Do this
Write out the stretch of the module specification from "To introduce key" through "and primary sources.", word for word.

Module Details

The information contained in this module specification was correct at the time of publication but may be subject to change, either during the session because of unforeseen circumstances, or following review of the module at the end of the session. Queries about the module should be directed to the member of staff with responsibility for the module.
Code GOHI008
Coordinator Dr CG Jones
Faculty of Humanities and Social Sciences
Year CATS Level Semester CATS Value
Session 2021-22 Level 3 FHEQ Second Semester 10


To progress skills in critical thinking, academic research and writing;

To consolidate understanding of historiography;

To develop confidence in constructing an argument and presenting it clearly in debates and academic discussion;

To introduce key issues in Victorian and Edwardian social history including faith, gender, sex, race, class and evolution;

To progress library skills through the use of research journals, monographs and primary sources.

Saved data entries
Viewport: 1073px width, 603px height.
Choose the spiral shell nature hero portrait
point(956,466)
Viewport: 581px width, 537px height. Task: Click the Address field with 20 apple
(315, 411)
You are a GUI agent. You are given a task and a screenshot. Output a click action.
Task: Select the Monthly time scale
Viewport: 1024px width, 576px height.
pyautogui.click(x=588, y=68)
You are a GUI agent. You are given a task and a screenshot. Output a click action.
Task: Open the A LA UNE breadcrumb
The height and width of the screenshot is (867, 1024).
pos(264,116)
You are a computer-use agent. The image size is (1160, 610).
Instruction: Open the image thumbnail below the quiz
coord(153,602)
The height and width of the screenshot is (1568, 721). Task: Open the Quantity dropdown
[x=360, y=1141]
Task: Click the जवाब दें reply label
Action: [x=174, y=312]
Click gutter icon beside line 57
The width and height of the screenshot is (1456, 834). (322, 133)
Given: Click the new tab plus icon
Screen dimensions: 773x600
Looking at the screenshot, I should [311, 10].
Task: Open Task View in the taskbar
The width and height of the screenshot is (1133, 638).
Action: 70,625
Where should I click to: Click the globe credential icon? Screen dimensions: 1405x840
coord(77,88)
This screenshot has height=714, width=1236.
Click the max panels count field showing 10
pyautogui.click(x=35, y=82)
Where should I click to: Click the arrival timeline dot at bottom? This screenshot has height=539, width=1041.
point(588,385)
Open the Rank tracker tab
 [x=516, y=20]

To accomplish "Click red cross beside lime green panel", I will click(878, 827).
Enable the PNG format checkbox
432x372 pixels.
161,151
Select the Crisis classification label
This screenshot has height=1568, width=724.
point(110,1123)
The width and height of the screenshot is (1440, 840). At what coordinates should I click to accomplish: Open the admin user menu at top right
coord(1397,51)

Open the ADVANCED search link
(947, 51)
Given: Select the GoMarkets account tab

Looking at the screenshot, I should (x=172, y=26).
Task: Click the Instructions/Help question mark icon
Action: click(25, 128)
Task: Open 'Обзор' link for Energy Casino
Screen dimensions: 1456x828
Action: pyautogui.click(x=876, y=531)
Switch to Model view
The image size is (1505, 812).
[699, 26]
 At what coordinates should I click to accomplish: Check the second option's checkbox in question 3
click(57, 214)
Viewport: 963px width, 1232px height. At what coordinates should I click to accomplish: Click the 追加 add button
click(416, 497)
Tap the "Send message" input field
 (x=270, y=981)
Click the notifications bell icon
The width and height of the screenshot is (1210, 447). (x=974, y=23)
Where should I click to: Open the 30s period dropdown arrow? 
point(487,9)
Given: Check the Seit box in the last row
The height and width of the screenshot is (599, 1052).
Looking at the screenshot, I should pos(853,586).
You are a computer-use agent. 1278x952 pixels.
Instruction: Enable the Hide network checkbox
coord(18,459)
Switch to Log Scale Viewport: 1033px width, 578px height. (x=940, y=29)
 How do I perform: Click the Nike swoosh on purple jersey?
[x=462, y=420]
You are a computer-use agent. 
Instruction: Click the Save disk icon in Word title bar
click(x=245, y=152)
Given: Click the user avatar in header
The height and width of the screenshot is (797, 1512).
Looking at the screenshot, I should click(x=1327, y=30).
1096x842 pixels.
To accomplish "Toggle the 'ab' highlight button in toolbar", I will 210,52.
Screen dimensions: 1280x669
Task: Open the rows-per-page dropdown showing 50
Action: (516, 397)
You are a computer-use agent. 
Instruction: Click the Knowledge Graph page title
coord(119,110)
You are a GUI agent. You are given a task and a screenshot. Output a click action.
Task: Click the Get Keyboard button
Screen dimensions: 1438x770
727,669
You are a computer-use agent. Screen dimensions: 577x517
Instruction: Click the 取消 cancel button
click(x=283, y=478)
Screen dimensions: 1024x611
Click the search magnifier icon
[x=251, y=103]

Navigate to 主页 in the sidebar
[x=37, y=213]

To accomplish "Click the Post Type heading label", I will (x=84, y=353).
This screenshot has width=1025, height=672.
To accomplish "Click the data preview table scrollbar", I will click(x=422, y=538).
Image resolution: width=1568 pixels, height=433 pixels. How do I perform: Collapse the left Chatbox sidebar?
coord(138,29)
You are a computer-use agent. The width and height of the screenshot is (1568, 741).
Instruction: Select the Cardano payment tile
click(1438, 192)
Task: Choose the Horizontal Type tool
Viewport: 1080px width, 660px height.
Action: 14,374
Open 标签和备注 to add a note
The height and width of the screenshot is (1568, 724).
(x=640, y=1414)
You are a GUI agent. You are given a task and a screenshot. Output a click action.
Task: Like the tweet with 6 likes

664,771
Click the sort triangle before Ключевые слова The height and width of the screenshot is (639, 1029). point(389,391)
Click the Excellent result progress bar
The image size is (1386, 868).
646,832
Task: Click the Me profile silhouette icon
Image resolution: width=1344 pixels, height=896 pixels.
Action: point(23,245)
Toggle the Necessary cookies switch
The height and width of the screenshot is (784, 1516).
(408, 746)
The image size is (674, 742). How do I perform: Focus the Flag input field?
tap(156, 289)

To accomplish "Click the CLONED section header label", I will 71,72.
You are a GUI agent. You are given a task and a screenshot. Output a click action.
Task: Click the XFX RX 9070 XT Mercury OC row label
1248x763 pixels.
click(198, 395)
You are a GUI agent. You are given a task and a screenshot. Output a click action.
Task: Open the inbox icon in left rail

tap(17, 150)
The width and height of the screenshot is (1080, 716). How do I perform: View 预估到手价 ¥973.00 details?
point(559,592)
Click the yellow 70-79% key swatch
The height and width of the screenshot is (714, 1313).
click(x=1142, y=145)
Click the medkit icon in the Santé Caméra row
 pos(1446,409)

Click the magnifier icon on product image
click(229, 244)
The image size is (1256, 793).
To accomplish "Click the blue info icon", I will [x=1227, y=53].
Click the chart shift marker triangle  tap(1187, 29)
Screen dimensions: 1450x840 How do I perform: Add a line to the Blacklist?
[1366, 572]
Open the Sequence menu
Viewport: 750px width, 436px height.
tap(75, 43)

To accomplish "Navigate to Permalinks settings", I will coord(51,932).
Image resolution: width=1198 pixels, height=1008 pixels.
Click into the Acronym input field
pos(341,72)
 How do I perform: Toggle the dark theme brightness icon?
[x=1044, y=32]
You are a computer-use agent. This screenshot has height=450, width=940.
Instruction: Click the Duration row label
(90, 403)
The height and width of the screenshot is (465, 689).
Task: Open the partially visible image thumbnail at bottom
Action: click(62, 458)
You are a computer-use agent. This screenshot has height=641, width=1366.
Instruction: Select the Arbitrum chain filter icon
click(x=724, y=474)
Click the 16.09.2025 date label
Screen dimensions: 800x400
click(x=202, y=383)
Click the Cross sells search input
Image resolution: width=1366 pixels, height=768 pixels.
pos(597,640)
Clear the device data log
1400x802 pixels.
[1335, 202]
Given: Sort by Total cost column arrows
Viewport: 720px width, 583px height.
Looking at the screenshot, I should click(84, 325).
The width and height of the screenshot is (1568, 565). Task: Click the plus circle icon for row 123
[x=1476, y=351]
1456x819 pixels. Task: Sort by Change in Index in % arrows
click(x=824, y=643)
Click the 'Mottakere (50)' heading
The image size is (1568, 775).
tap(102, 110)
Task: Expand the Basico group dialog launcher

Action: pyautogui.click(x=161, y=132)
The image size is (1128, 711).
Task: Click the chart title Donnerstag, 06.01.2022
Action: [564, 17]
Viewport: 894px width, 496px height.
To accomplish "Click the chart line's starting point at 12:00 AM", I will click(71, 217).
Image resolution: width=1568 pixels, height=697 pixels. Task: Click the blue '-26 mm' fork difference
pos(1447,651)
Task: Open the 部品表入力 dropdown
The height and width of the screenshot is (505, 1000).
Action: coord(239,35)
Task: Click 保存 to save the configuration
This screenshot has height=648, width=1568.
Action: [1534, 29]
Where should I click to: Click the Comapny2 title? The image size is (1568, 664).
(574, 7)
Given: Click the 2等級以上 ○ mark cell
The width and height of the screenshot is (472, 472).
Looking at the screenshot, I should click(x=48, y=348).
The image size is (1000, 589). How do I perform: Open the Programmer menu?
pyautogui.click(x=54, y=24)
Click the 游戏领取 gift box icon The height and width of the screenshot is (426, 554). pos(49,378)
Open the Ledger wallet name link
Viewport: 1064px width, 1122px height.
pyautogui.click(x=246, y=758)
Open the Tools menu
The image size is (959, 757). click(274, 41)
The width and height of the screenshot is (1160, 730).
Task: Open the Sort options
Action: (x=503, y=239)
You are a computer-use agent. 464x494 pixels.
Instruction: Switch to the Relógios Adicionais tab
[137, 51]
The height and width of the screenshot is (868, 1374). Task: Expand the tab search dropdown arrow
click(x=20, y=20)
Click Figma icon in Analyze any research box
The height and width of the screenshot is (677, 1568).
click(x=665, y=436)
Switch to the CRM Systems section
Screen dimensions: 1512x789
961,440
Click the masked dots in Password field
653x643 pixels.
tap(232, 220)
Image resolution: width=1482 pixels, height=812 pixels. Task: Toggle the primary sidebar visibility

Answer for the task
To introduce key issues in Victorian and Edwardian social history including faith, gender, sex, race, class and evolution;

To progress library skills through the use of research journals, monographs and primary sources.